From 2013-14 to 2015-16, Bobrovsky received game stars in 37.5 percent of his starts, which ranked fifth in the NHL behind the three elite goalies, and Colorado's Semyon Varlamov, according to official NHL game file data compiled by Sporting Charts.

This season, Bobrovsky is tied with Rask for the league lead with 10 first-game stars, and he's tied with Braden Holtby for fourth overall, with 14 game stars.

That means that Bobrovsky was already considered one of the team's most important players, even when he wasn't playing well. In short, the team's fate has always been tied to his performance, for better or for worse.

Who is the "real" Bobrovsky?

Whether crunching numbers or using the eye test, it's impossible to predict what will happen next for either Bobrovsky or the Blue Jackets.

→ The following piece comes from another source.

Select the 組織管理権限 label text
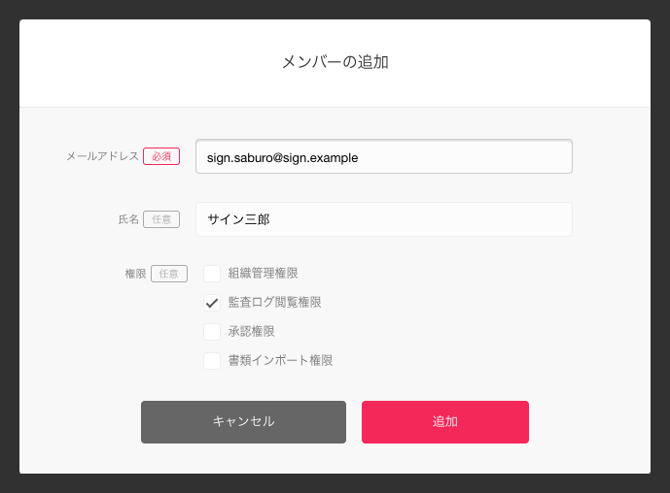Viewport: 670px width, 493px height. coord(263,273)
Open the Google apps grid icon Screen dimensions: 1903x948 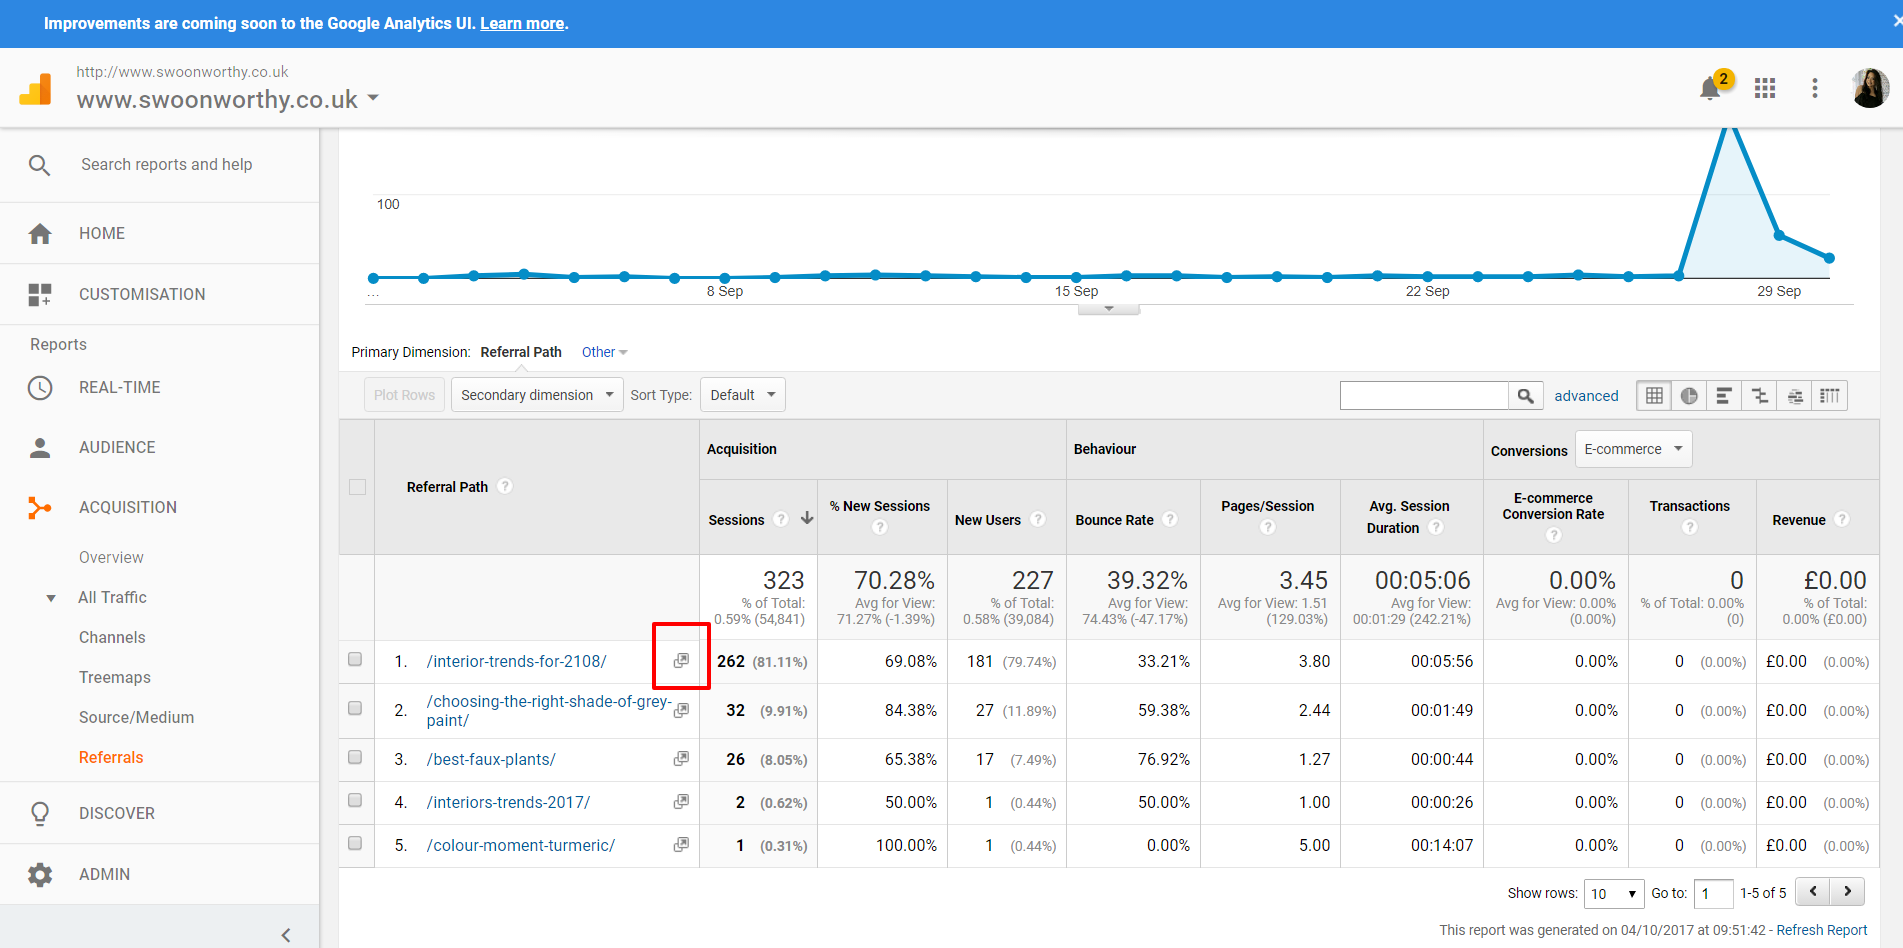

Despite this backdrop of uncertainty, Columbus GM Jarmo Kekalainen will want to make goaltending decisions in the near future. He has already waived veteran backup Curtis McElhinney (who was claimed by the Toronto Maple Leafs), and will now need to evaluate accomplished 24-year-old AHL goalie Anton Forsberg and 22-year-old prospect Joonas Korpisalo before they become restricted free agents at the end of the season.

Clearly, Bobrovsky is capable of playing at the same level as the league's best goalies and can do so for at least one or two full seasons at a time. However, it is also possible that his performance could plunge below the level that is required for a team like Columbus to remain competitive.

Whatever happens next, one thing is for sure: The team's fate is tied to Bobrovsky's performance, for better or for worse.